▸ PROBLEM REQUIREMENTS: Only a slice of the listing below is wanted. Retype the lines from the one containing "Image resolution: width=2568" through the one containing "You are a computer-use agent. Viewport: 1920px width, 956px", exactly, both ends included.

▸ SOURCE RECORDS:

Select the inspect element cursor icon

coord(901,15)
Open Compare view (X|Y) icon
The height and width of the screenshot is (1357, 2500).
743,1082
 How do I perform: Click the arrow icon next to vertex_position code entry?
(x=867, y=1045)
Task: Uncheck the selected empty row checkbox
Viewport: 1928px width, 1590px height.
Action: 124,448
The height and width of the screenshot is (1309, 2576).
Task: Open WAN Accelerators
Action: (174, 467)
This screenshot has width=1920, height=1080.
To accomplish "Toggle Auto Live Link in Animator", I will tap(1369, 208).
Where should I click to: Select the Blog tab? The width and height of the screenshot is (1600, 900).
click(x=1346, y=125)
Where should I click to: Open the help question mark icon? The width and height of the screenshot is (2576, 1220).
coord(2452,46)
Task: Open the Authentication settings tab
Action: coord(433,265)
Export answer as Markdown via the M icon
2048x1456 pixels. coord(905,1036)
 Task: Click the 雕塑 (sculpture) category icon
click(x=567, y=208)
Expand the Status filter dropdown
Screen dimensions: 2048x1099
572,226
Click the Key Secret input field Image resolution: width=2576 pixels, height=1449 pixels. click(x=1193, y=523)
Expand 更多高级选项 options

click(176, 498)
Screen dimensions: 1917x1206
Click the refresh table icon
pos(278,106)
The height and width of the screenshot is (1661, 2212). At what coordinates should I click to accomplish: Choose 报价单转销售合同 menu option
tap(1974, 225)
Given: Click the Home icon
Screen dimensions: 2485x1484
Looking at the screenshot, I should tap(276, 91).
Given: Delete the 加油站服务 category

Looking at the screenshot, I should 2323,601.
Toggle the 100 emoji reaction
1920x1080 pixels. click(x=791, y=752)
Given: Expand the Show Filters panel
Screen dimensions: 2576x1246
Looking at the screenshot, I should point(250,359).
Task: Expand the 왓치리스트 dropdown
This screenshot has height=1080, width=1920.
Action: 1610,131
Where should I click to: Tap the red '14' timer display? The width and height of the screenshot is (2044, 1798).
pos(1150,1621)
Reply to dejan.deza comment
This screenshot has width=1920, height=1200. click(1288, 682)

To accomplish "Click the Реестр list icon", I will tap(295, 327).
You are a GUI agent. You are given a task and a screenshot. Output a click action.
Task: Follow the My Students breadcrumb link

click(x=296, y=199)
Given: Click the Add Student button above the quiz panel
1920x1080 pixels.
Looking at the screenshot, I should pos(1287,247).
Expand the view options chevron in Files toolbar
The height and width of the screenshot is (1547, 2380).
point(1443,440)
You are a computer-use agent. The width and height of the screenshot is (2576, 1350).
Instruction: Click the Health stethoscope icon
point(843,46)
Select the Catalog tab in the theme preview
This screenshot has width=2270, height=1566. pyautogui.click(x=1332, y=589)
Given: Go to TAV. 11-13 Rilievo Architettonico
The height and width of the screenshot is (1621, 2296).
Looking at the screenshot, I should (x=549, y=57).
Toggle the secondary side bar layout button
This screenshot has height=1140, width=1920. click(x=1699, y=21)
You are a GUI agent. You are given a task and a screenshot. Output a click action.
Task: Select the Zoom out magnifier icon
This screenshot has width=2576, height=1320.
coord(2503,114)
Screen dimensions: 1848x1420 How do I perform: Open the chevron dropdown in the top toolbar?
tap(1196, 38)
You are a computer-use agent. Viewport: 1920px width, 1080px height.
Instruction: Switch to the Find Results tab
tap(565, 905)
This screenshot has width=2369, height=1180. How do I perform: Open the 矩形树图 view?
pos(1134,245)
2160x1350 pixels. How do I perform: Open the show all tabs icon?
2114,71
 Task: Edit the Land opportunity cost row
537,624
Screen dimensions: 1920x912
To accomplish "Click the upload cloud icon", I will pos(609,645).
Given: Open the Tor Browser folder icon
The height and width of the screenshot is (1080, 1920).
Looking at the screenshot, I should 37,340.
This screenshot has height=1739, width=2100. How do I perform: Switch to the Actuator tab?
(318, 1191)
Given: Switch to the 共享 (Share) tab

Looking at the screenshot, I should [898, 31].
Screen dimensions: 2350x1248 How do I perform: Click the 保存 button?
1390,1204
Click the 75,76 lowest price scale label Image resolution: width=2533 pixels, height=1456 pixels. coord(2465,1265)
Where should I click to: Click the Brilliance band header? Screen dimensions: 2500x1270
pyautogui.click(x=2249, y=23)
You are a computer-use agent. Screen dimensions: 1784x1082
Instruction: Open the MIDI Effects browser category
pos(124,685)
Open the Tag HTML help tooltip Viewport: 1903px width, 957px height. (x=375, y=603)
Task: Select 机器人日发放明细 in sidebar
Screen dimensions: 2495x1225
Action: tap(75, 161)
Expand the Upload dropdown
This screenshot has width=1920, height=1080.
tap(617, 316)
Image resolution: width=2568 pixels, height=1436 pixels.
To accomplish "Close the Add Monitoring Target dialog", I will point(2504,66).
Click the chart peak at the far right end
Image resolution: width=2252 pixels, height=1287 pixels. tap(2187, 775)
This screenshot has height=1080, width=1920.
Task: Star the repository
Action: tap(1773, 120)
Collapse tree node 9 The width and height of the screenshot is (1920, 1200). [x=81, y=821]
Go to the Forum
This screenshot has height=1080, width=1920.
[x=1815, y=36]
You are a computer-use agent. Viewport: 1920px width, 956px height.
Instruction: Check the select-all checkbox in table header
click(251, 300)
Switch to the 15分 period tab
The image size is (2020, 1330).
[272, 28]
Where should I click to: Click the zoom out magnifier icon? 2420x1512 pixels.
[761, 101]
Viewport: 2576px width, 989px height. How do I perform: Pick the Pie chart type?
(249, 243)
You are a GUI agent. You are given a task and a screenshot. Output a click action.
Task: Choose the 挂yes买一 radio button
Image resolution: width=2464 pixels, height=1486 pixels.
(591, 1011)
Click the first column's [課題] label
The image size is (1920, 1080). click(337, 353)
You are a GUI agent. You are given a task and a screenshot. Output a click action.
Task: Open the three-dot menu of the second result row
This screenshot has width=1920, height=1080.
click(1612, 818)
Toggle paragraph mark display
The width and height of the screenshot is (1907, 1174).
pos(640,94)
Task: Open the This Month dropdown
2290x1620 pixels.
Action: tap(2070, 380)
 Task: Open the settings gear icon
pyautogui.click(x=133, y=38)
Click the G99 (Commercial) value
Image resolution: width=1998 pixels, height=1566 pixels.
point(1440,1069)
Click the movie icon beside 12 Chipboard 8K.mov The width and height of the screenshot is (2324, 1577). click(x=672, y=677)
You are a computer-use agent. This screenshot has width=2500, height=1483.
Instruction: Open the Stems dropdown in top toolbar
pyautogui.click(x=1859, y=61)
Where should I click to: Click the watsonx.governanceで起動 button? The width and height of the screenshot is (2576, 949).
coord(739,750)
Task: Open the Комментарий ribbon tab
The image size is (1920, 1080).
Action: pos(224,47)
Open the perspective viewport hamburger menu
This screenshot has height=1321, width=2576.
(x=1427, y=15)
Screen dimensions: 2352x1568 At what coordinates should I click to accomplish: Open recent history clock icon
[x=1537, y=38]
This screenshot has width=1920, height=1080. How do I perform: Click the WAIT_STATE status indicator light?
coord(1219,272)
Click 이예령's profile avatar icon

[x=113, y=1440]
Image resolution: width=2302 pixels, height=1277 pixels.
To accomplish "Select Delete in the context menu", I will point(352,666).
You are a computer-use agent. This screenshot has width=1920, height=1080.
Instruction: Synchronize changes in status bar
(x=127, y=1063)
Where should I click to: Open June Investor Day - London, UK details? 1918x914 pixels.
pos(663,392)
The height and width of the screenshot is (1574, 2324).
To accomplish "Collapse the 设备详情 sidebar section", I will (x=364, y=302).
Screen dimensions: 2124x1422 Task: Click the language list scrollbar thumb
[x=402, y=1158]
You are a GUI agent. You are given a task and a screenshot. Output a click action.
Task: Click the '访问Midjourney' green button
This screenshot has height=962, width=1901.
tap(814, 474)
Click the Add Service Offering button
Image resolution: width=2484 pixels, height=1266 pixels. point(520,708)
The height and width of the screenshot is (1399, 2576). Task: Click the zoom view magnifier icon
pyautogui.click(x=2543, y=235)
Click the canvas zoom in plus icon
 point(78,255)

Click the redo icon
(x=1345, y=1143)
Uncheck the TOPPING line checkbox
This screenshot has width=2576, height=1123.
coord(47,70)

▸ TASK ANSWER:
Image resolution: width=2568 pixels, height=1436 pixels.
To accomplish "Close the Add Monitoring Target dialog", I will point(2504,66).
Click the chart peak at the far right end
Image resolution: width=2252 pixels, height=1287 pixels. tap(2187, 775)
This screenshot has height=1080, width=1920.
Task: Star the repository
Action: tap(1773, 120)
Collapse tree node 9 The width and height of the screenshot is (1920, 1200). [x=81, y=821]
Go to the Forum
This screenshot has height=1080, width=1920.
[x=1815, y=36]
You are a computer-use agent. Viewport: 1920px width, 956px height.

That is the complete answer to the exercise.